Windows 7 – wow. This operating system has been performing flawlessly, so much so that I took my old PC, added a new video card, a new solid-state drive, a 1.5TB drive, and installed Windows 7 on it for Caroline. For a beta o/s, this is amazing. I had tried Vista for a short while before going back to XP feeling Microsoft blew it and maybe had lost its touch – it has not. The only thing not working for me is my old discontinued Garmin GPS, not a deal-breaker. There have been some minor glitches getting the networking to function properly but forums and trial and error have ironed those speed bumps out.

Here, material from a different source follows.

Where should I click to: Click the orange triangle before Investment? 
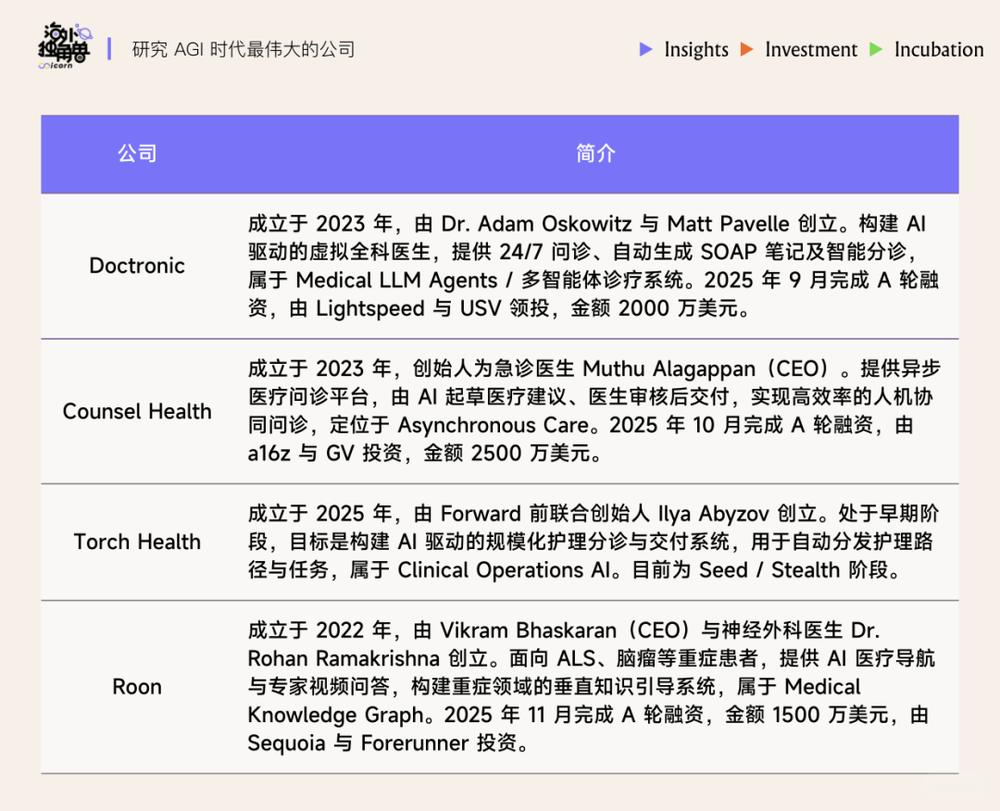pyautogui.click(x=748, y=49)
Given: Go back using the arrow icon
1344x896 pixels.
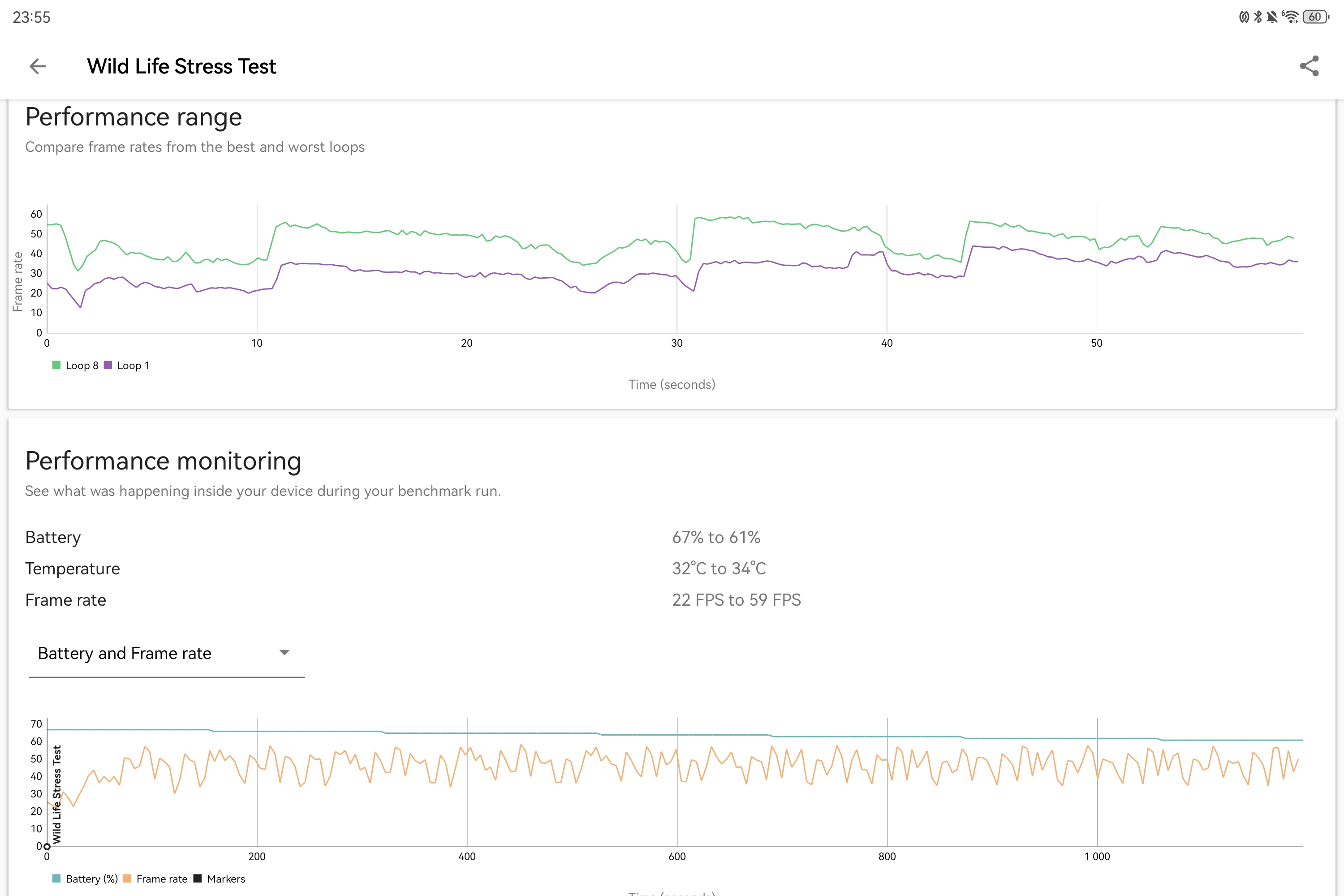Looking at the screenshot, I should [38, 66].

The performance is astounding, the load time for Windows 7 from the solid-state drive is well under a minute, and that’s with Yahoo and MSN Messenger loading along with Kaspersky Anti-Virus, Southwest Air’s Ding, Skype, and EA Download Manager. Once the o/s is up and ready, opening Photoshop CS4 64-bit takes less than 5 seconds. iTunes with 4678 songs opens in about 4 seconds. OpenOffice needs maybe 3 seconds to launch and be ready to type. Finally, Lightroom opens and is ready in about 20 seconds, mind you, it is managing more than 200GB of photos, that’s about 70,000 digital photos.
There are some great new features in Windows 7 and IE8, together they bring some of the fun back to my computer – it has been a long time since I felt so enthusiastic about spending time on this box that in its own right is a bit of a miracle. I can’t wait for the next release from Microsoft.